**What the task asks:**
Wherever pictures occur in the entries below, leave them out and retype the rest exactly.

[Saved data entries]
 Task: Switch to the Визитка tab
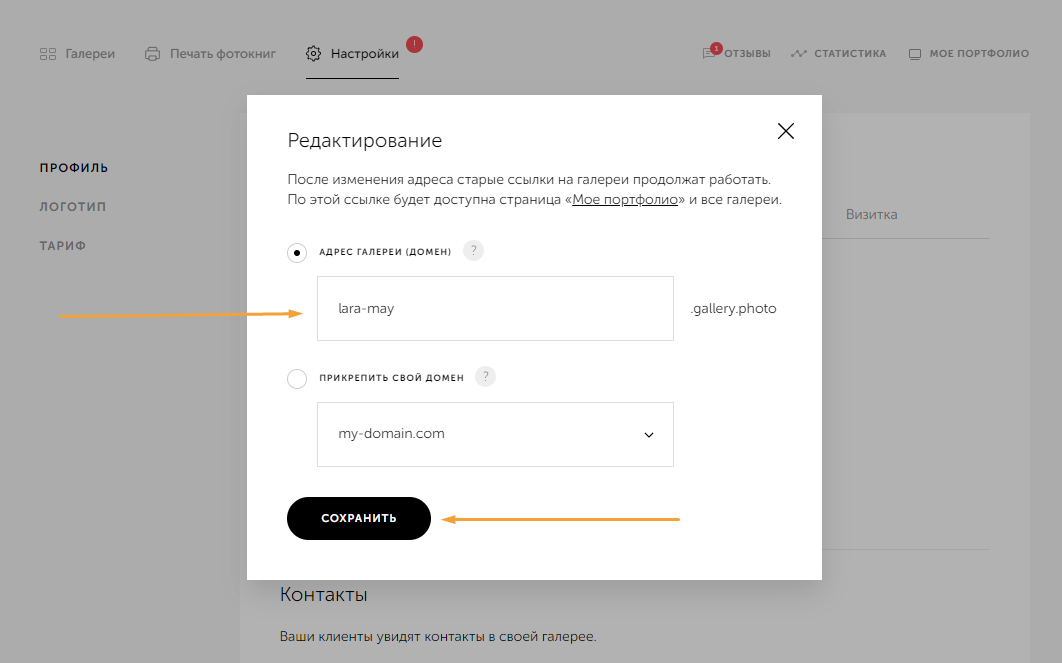pos(871,214)
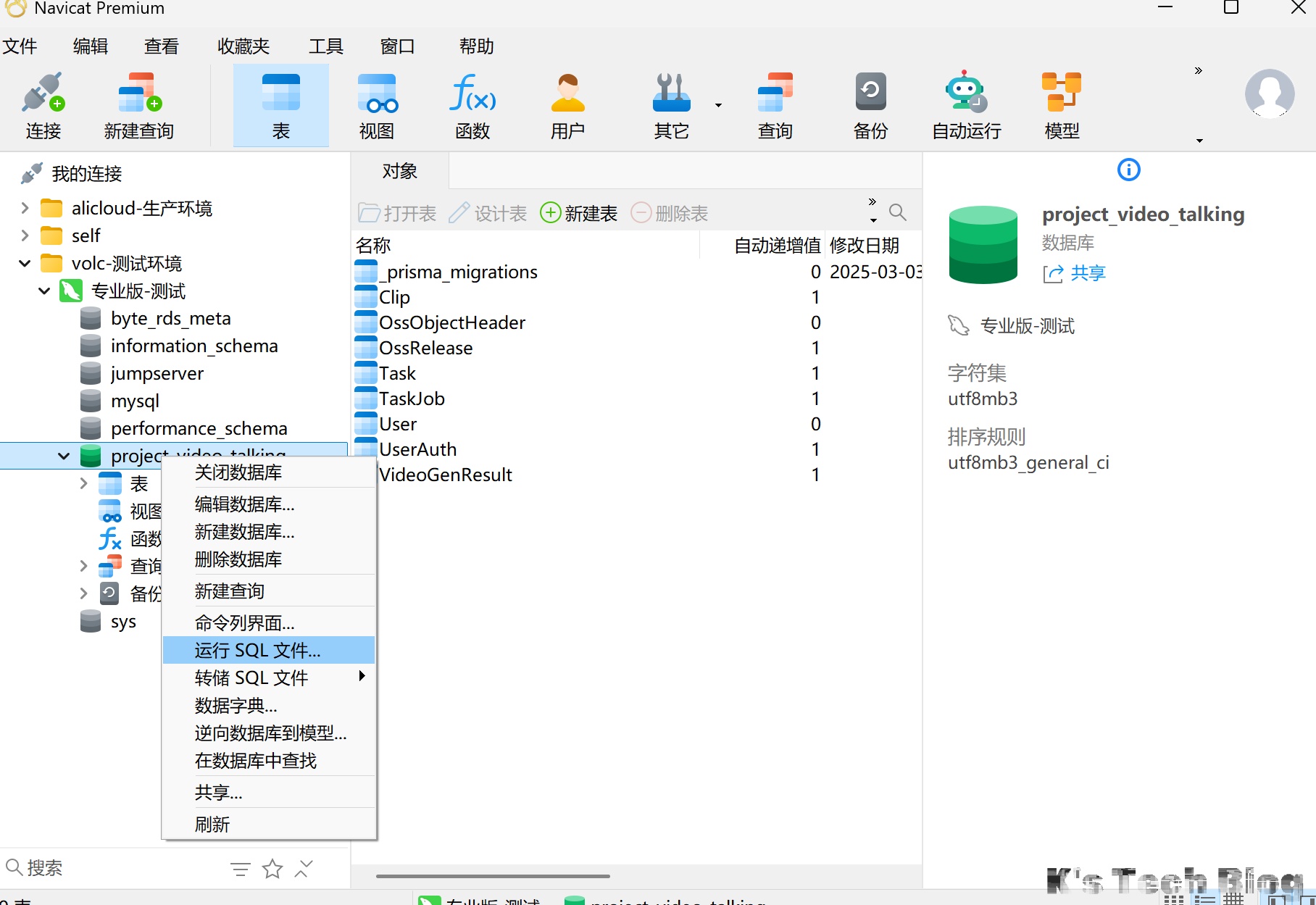Open dropdown arrow next to 其它 toolbar
Screen dimensions: 1316x905
718,106
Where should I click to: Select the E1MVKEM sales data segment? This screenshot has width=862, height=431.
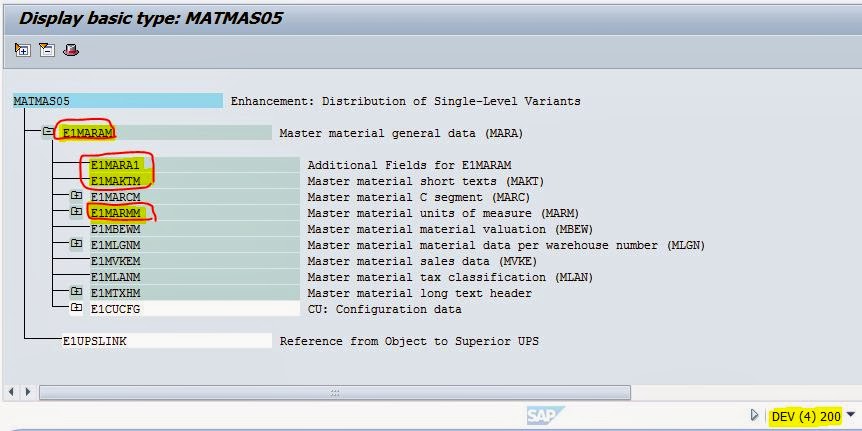[x=115, y=261]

**Reply to the exercise:**
 Task: Switch to the Визитка tab
pos(871,214)
Open dropdown arrow next to 其它 toolbar
Screen dimensions: 1316x905
718,106
Where should I click to: Select the E1MVKEM sales data segment? This screenshot has width=862, height=431.
[x=115, y=261]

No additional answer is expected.